Second, the editors of Omnibus aren’t convinced of the assumption that all cultures are equal.
This pernicious assumption often lurks beneath arguments for diversity, inclusion, and equity in what we read. If all cultures are equal, shouldn’t we just pick a book from each ethnic group and read them instead of focusing on the West?
Interestingly, no culture ever pretends that all cultures are equal.
In the West, the Scriptures teach us to honor and care for our fathers and mothers.
In Japan, elders are often worshiped as part of Shinto beliefs.
In some parts of India, before the Raj, widows were thrown onto the funeral pyre of their dead husbands.
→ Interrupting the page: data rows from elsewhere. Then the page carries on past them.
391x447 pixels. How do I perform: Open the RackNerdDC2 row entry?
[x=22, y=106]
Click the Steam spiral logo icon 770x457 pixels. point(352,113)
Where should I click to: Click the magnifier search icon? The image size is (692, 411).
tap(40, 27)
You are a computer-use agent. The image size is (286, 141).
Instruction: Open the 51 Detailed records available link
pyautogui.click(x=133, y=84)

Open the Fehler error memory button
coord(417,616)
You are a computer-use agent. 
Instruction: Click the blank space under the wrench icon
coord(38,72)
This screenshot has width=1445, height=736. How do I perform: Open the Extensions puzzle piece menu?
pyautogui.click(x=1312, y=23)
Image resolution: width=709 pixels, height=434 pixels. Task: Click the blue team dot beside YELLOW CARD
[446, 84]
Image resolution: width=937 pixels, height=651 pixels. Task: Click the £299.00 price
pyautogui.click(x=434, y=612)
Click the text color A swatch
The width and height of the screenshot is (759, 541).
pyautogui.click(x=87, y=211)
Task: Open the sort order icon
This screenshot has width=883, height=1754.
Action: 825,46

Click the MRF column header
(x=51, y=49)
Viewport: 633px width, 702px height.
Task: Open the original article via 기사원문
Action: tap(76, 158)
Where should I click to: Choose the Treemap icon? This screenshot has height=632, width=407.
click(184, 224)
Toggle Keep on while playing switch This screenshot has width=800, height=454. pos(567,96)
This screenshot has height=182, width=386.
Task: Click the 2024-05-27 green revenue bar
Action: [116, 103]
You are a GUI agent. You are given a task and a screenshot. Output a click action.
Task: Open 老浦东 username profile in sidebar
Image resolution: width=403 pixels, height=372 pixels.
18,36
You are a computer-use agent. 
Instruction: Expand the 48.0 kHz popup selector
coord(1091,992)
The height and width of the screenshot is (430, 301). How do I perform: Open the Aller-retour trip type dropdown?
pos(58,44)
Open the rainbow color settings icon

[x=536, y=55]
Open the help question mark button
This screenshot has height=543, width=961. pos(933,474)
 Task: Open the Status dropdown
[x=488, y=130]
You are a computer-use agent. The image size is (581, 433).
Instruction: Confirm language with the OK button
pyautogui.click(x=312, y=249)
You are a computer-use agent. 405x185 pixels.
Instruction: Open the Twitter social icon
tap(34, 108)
Each culture believes it is doing the right thing with grandma, but if treating grandma with care and respect is correct, then throwing her on the pyre is wrong. They are not equal. Each culture believes that what they’re doing is right.
The first reason for the Western focus is easy to understand. When we wrote the Omnibus we were writing mainly to a market of people who were part of Western culture, therefore, we started and focused on the culture of our audience. By starting with Western Civilization, we were not saying that other cultures lack value. We are saying that understanding our own culture—with all its triumphs and sins—is the best place to start.
Second, the West has invented a lot of ideas that are extremely important to us today.
The West has some built-in assumptions that are prerequisites for science, freedom, liberty, and democracy. We could ask the question: what do aboriginal Australians believe about freedom of speech? That actually could be an interesting study. Whatever they believe, however, has had less impact on the rest of the world than the US Constitution’s first amendment. If one considers moral justifications for ending slavery, that justification comes from the West. This doesn’t mean that all Westerners agreed with this reasoning— even some that celebrated the outcome could not celebrate the reasoning that the West used to end slavery, but, praise God, it ended. As Western influence spread worldwide, the gospel was preached to an increasing number of people, slaves gained freedom, widows were kept from being burned, and abortion and exposure of children were suppressed. In hoping to see the hearts of many moved in this direction, we must study how the West reached those convictions.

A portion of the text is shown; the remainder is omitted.